Here in the UK, members of the Facebook group American Women Living in Scotland help one another navigate issues of immigrant life, like how to wrangle a mammogram out of the NHS if you’re under age 50, which grocers are stocking canned pumpkin for Thanksgiving, and tips for driving on the “wrong” side of the road.
There’s even an offshoot group, American Women Who Want Tacos in Scotland, because a decent taco is hard to find in a country where haggis is the national dish and black pepper is considered “spicy.”
After every U.S. election or new season of Outlander, the group’s administrators are bombarded by requests from women living in the United States who want to move overseas. When Donald Trump won the 2024 presidential election on Nov. 5, AWLS inquiries ballooned and Google searches for “move abroad” surged across the United States. The same was true eight years ago after Trump’s first win. That 2016 spike in online traffic crashed Canada’s immigration website.
We were living in Canada at that time and now reside outside Edinburgh, Scotland. While I sympathize with the impulse to flee from the devastating effects a second Trump presidency may have on America, visas aren’t that easy to come by, and living abroad poses its own set of challenges. Plus, while it may offer short-term reprieve from the acute anxiety of the moment, emigration does not offer escape.
“Rightwing populism is on the rise around the globe.”
Canada and Europe are confronting the same cultural, political and economic unrest as the United States, and rightwing populism is on the rise around the globe.
Canada
In Canada, immigration once was viewed as a means to bolster the country’s economy. Now it’s being blamed for the housing shortage, the strain on Canada’s vaunted health care system, and the increase in the cost of living. The resentment Canadians feel toward immigrants has fueled movements like the bipartisan Take Back Canada, whose leader, Ethan Duggan, wants to clamp down on immigration, especially from countries that do not conform to “Canadian values.”

══════

- **What you need to do**:
[a] In the essay on leaving the United States, what crashed Canada's immigration website?
[b] Say whether each statement agrees with the essay on leaving the United States, answering yes or no and quoting the deciding words: (i) An offshoot group is named American Women Who Want Tacos in Scotland. (ii) The writer currently lives in Canada. (iii) Ethan Duggan leads Take Back Canada.
[c] Write the next part of the essay on leaving the United States, starting after its last sentence.
The data placed after this point is not needed.

══════

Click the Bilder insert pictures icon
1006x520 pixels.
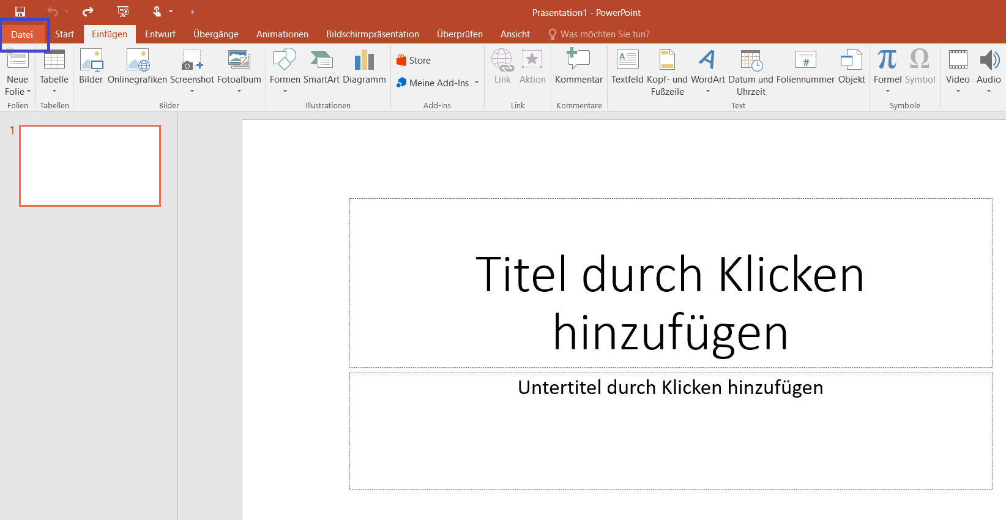pyautogui.click(x=91, y=61)
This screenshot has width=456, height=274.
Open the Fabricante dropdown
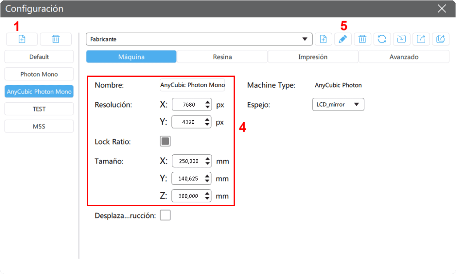(199, 39)
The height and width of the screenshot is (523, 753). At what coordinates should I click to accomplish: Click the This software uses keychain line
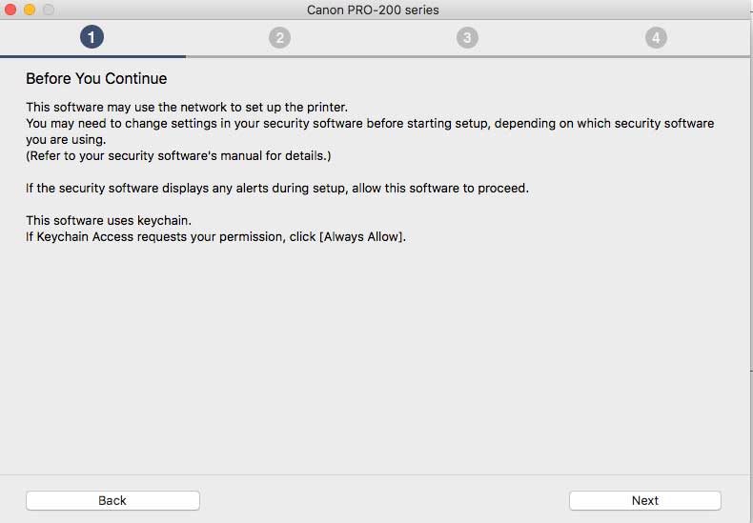(x=109, y=221)

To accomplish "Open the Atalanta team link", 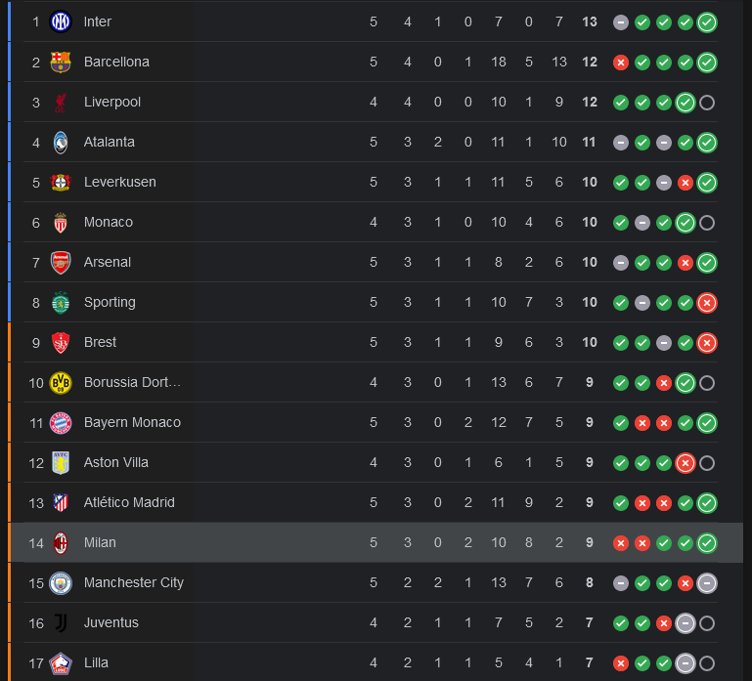I will 109,142.
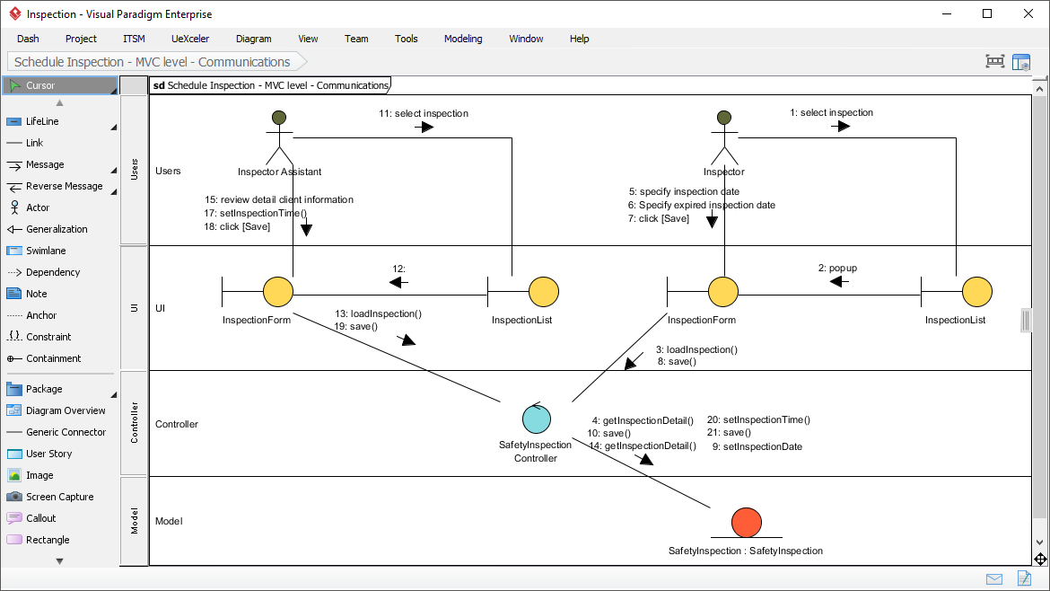Select the Note tool

39,294
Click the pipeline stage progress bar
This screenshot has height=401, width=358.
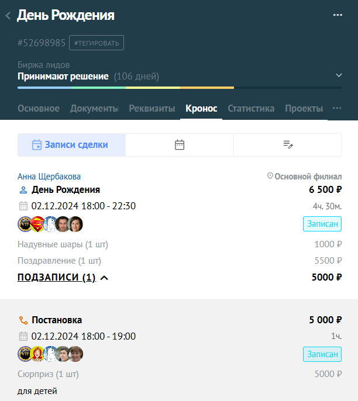[x=180, y=88]
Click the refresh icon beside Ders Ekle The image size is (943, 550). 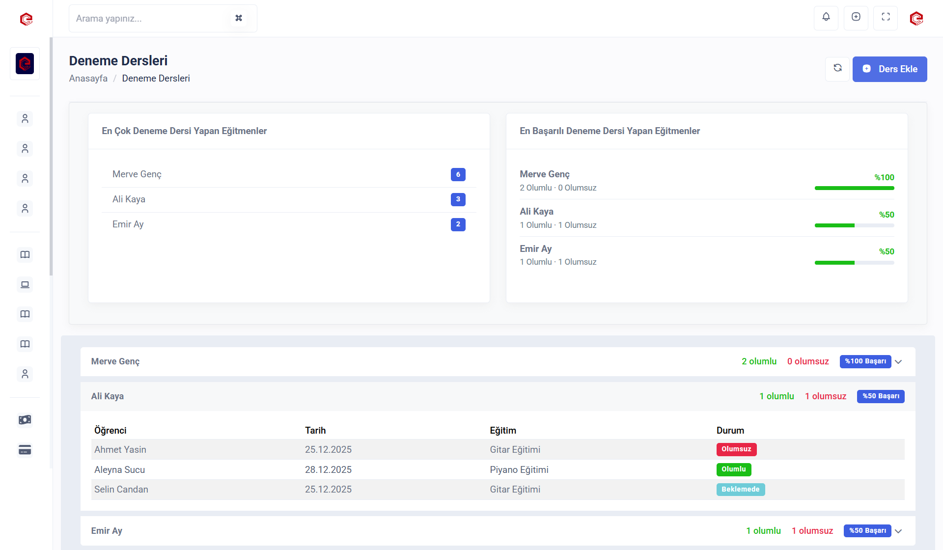(x=837, y=69)
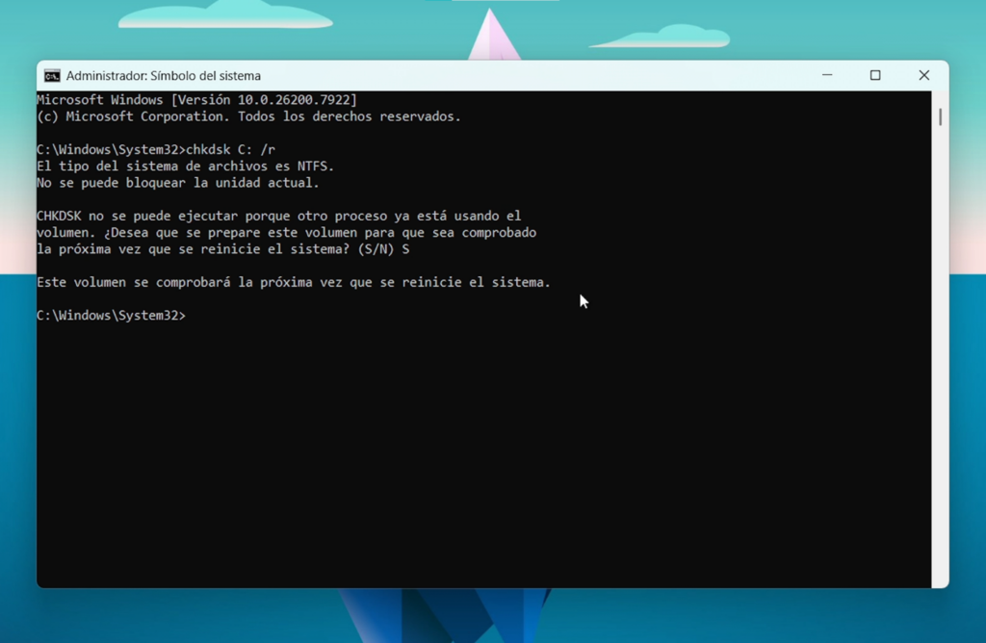Minimize the command prompt window

pos(827,75)
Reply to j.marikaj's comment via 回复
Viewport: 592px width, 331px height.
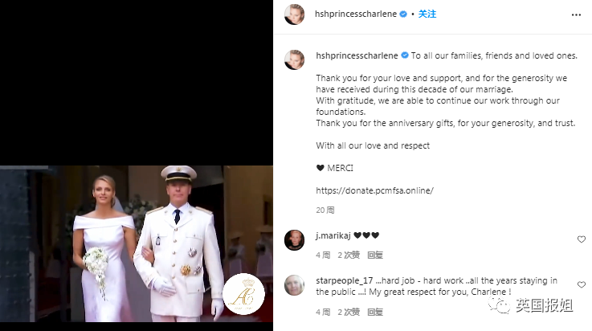[375, 255]
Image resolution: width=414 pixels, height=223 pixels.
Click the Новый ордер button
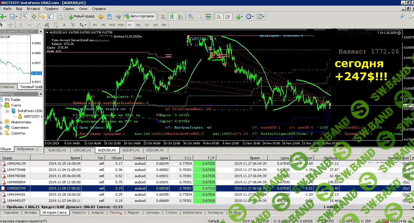(x=81, y=16)
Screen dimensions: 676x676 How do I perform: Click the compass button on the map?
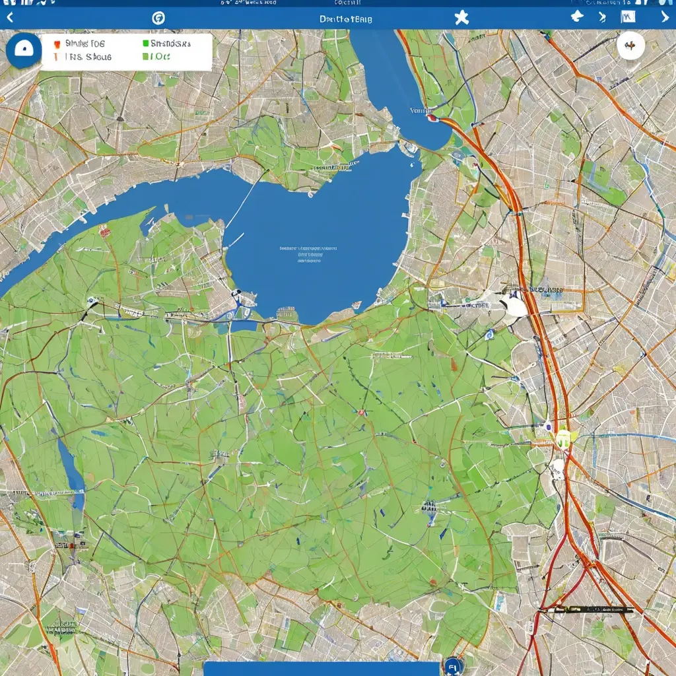coord(630,46)
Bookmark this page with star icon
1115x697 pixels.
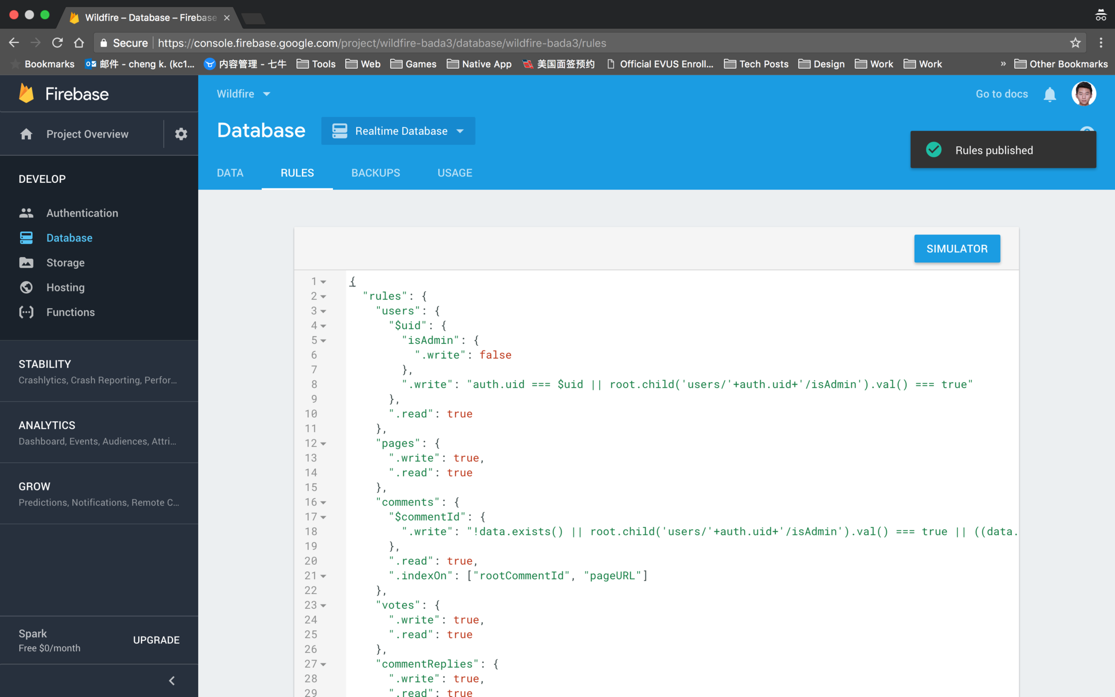1075,43
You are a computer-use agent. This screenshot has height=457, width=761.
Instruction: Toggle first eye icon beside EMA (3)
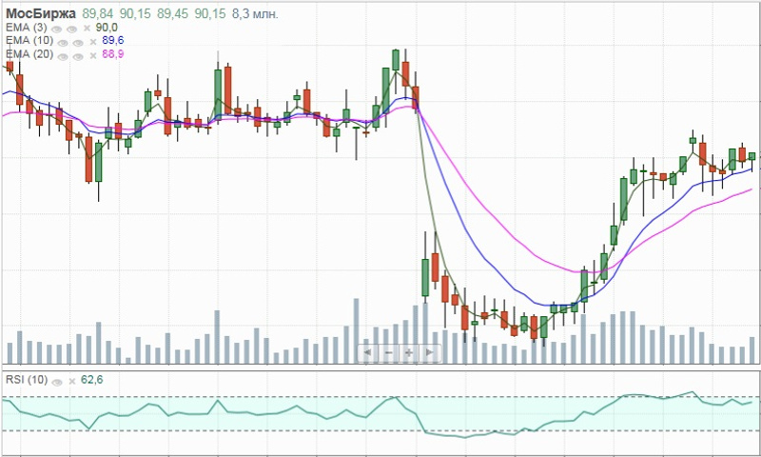pos(57,29)
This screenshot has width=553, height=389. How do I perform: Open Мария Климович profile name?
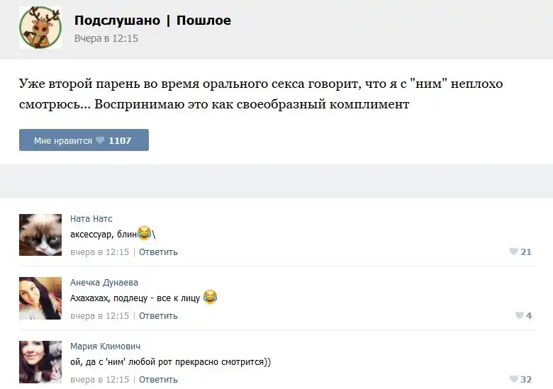[x=105, y=346]
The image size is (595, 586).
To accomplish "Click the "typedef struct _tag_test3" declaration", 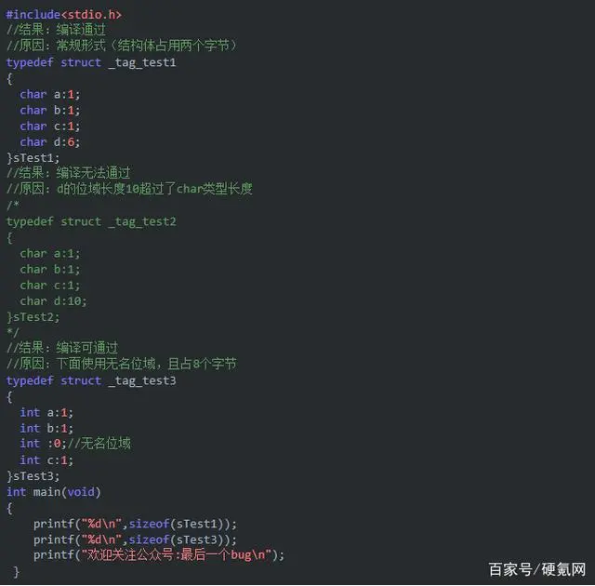I will pos(90,380).
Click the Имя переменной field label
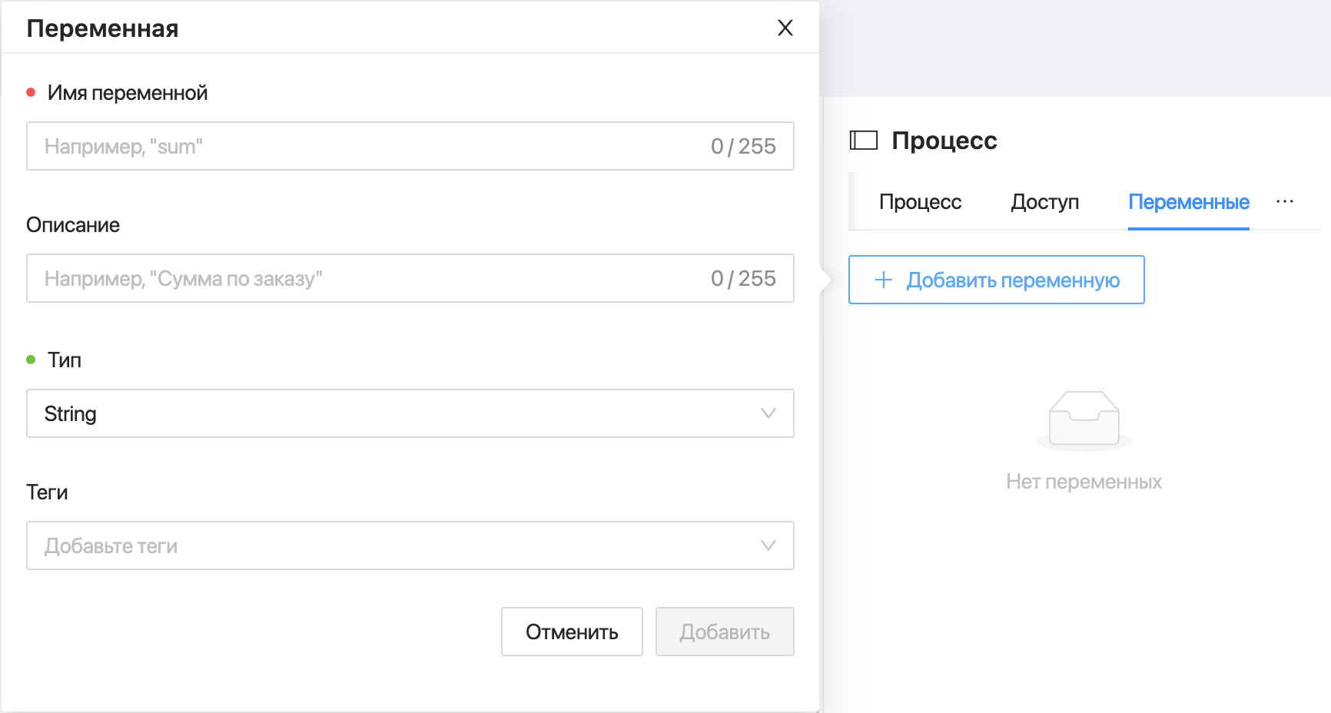Viewport: 1331px width, 713px height. [x=128, y=93]
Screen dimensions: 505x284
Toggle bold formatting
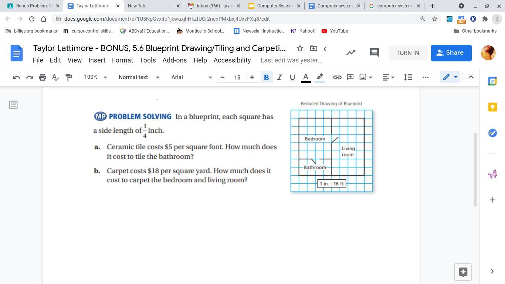pyautogui.click(x=266, y=77)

══════

- **Answers for the exercise**:
[a] The 2016 spike in online traffic after Trump's first win crashed Canada's immigration website.

[b]
(i) Yes: "There’s even an offshoot group, American Women Who Want Tacos in Scotland"
(ii) No: "now reside outside Edinburgh, Scotland"
(iii) Yes: "whose leader, Ethan Duggan"

[c]
In 2017, while some Americans sought to get away from Trump, a segment of Canadians embraced his xenophobic agenda. Conservative candidates favored his “extreme vetting” of immigrants, anti-Muslim flyers peppered college campuses in Toronto, and a gunman killed six Muslim men and injured 19 at a mosque in Quebec City that year.
There has been an uptick in anti-LGBTQ legislation, protests and hate crimes in Canada more recently as well. This past January, thousands turned up in Alberta to hear Tucker Carlson speak at an event hosted by Alberta Premier Danielle Smith.
A week later, the province banned gender-affirming care for those under 15, a move Liberal Prime Minister Justin Trudeau called “the most anti-LGBT policies of anywhere in the country.”
In what has been labeled “American-style politics” for its targeting of trans people for political gain, premieres in New Brunswick and Saskatchewan reversed earlier policies designed to help trans students.
Fundamentalist Christians in Canada also are looking south of the border for inspiration and guidance.
The Ezra Institute, a conservative think tank in Ontario, hosted Christian nationalist Doug Wilson, along with Arizona pastor Jeff Durbin, who favors the death penalty for those who’ve had abortions. Liberty Commission Canada, a conservative Christian advocacy group now focused on opposing LGBTQ rights, same-sex marriage and protection for the environment, seeks to raise $1.3 million to fund Christian candidates up and down the ballot in the upcoming 2025 federal election.
Evangelicals in Canada are a minority, but 73% of them say they plan to vote for Trudeau’s rival conservative Pierre Poilievre. As of now, the Conservatives are the clear favorites to win.
Europe
The same anti-incumbent sentiment that threatens Trudeau and is partially to blame for Kamala Harris’ defeat in the U.S. also is at work in Europe. Here in the UK, the Labour Party, headed by Sir Keir Starmer, won a landslide victory over Conservatives in July. But while this certainly represents a setback for the Tories, it’s not exactly a win for progressives.
Starmer is hardly a leftwing darling, and the Tories have bequeathed Labour a country devastated by 14 years of imposed “austerity.” This 40% cut in government spending, the largest since World War II, was passed in response to the Great Recession in 2008 and has left 147 schools in danger of collapse, put the National Health Service on life support, and stunted economic growth.
Like Canada, the UK also is in the middle of a housing crisis. Britain needs 4.3 million new homes to adequately house those who already are here. Our family lived out of suitcases for six months while looking for a permanent place to rent in Scotland.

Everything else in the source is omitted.